WHAT IS ASKED
Swap each occurrence of "Instruction" in the records below for "Goal", and reproduce every line otherwise unchanged.

━━━━━━

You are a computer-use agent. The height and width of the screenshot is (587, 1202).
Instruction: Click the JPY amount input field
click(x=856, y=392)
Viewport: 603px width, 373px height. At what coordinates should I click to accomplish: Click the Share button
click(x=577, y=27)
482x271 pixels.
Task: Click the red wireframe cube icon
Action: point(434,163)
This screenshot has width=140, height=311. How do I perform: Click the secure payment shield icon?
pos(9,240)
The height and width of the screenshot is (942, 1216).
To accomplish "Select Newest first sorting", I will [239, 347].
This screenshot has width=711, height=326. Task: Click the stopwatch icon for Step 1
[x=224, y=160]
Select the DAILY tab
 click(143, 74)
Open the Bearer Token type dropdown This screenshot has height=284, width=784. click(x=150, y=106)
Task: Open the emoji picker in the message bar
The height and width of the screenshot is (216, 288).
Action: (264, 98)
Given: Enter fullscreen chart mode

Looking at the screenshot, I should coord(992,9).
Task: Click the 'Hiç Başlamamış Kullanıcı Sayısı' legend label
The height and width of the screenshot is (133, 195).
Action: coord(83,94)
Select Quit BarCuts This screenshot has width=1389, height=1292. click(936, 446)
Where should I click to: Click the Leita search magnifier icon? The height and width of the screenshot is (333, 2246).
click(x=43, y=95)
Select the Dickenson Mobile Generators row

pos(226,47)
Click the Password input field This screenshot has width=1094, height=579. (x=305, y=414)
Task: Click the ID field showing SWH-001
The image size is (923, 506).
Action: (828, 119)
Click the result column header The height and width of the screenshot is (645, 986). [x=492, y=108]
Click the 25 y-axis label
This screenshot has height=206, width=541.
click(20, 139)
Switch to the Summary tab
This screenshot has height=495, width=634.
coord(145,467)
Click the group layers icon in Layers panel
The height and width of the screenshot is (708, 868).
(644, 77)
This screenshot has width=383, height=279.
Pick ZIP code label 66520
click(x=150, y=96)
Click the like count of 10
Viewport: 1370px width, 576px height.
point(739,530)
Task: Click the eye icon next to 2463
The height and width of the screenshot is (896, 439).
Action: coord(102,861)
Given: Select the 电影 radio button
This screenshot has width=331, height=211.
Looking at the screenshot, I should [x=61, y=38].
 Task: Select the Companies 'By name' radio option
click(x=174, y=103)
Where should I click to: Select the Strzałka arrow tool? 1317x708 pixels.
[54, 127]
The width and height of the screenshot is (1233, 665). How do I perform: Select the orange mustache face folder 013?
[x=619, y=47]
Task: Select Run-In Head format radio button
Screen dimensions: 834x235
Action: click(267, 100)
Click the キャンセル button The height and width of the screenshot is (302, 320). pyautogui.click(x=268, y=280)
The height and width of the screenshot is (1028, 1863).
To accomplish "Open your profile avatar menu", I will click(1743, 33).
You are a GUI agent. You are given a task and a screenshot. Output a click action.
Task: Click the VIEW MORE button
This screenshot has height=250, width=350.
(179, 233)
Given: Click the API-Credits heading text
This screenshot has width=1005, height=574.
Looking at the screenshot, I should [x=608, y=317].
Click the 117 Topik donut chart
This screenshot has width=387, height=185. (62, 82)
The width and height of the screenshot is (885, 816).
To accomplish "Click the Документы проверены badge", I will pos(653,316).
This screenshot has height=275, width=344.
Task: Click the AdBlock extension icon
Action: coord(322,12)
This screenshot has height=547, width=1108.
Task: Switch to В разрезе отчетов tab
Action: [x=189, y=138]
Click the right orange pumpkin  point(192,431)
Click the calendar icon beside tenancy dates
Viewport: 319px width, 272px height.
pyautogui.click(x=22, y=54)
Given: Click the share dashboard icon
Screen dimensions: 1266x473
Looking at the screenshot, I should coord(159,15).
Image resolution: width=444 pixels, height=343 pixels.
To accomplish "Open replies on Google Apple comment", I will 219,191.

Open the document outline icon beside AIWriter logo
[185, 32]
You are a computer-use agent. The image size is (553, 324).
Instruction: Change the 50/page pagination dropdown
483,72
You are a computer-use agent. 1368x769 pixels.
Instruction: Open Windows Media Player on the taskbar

━━━━━━

REPLY
You are a computer-use agent. The height and width of the screenshot is (587, 1202).
Goal: Click the JPY amount input field
click(x=856, y=392)
Viewport: 603px width, 373px height. At what coordinates should I click to accomplish: Click the Share button
click(x=577, y=27)
482x271 pixels.
Task: Click the red wireframe cube icon
Action: point(434,163)
This screenshot has width=140, height=311. How do I perform: Click the secure payment shield icon?
pos(9,240)
The height and width of the screenshot is (942, 1216).
To accomplish "Select Newest first sorting", I will [239, 347].
This screenshot has width=711, height=326. Task: Click the stopwatch icon for Step 1
[x=224, y=160]
Select the DAILY tab
 click(143, 74)
Open the Bearer Token type dropdown This screenshot has height=284, width=784. click(x=150, y=106)
Task: Open the emoji picker in the message bar
The height and width of the screenshot is (216, 288).
Action: (264, 98)
Given: Enter fullscreen chart mode

Looking at the screenshot, I should coord(992,9).
Task: Click the 'Hiç Başlamamış Kullanıcı Sayısı' legend label
The height and width of the screenshot is (133, 195).
Action: coord(83,94)
Select Quit BarCuts This screenshot has width=1389, height=1292. click(936, 446)
Where should I click to: Click the Leita search magnifier icon? The height and width of the screenshot is (333, 2246).
click(x=43, y=95)
Select the Dickenson Mobile Generators row

pos(226,47)
Click the Password input field This screenshot has width=1094, height=579. (x=305, y=414)
Task: Click the ID field showing SWH-001
The image size is (923, 506).
Action: (828, 119)
Click the result column header The height and width of the screenshot is (645, 986). [x=492, y=108]
Click the 25 y-axis label
This screenshot has height=206, width=541.
click(20, 139)
Switch to the Summary tab
This screenshot has height=495, width=634.
coord(145,467)
Click the group layers icon in Layers panel
The height and width of the screenshot is (708, 868).
(644, 77)
This screenshot has width=383, height=279.
Pick ZIP code label 66520
click(x=150, y=96)
Click the like count of 10
Viewport: 1370px width, 576px height.
point(739,530)
Task: Click the eye icon next to 2463
The height and width of the screenshot is (896, 439).
Action: coord(102,861)
Given: Select the 电影 radio button
This screenshot has width=331, height=211.
Looking at the screenshot, I should [x=61, y=38].
 Task: Select the Companies 'By name' radio option
click(x=174, y=103)
Where should I click to: Select the Strzałka arrow tool? 1317x708 pixels.
[54, 127]
The width and height of the screenshot is (1233, 665). How do I perform: Select the orange mustache face folder 013?
[x=619, y=47]
Task: Select Run-In Head format radio button
Screen dimensions: 834x235
Action: click(267, 100)
Click the キャンセル button The height and width of the screenshot is (302, 320). pyautogui.click(x=268, y=280)
The height and width of the screenshot is (1028, 1863).
To accomplish "Open your profile avatar menu", I will click(1743, 33).
You are a GUI agent. You are given a task and a screenshot. Output a click action.
Task: Click the VIEW MORE button
This screenshot has height=250, width=350.
(179, 233)
Given: Click the API-Credits heading text
This screenshot has width=1005, height=574.
Looking at the screenshot, I should [x=608, y=317].
Click the 117 Topik donut chart
This screenshot has width=387, height=185. (62, 82)
The width and height of the screenshot is (885, 816).
To accomplish "Click the Документы проверены badge", I will pos(653,316).
This screenshot has height=275, width=344.
Task: Click the AdBlock extension icon
Action: coord(322,12)
This screenshot has height=547, width=1108.
Task: Switch to В разрезе отчетов tab
Action: [x=189, y=138]
Click the right orange pumpkin  point(192,431)
Click the calendar icon beside tenancy dates
Viewport: 319px width, 272px height.
pyautogui.click(x=22, y=54)
Given: Click the share dashboard icon
Screen dimensions: 1266x473
Looking at the screenshot, I should coord(159,15).
Image resolution: width=444 pixels, height=343 pixels.
To accomplish "Open replies on Google Apple comment", I will 219,191.

Open the document outline icon beside AIWriter logo
[185, 32]
You are a computer-use agent. The image size is (553, 324).
Goal: Change the 50/page pagination dropdown
483,72
You are a computer-use agent. 1368x769 pixels.
Goal: Open Windows Media Player on the taskbar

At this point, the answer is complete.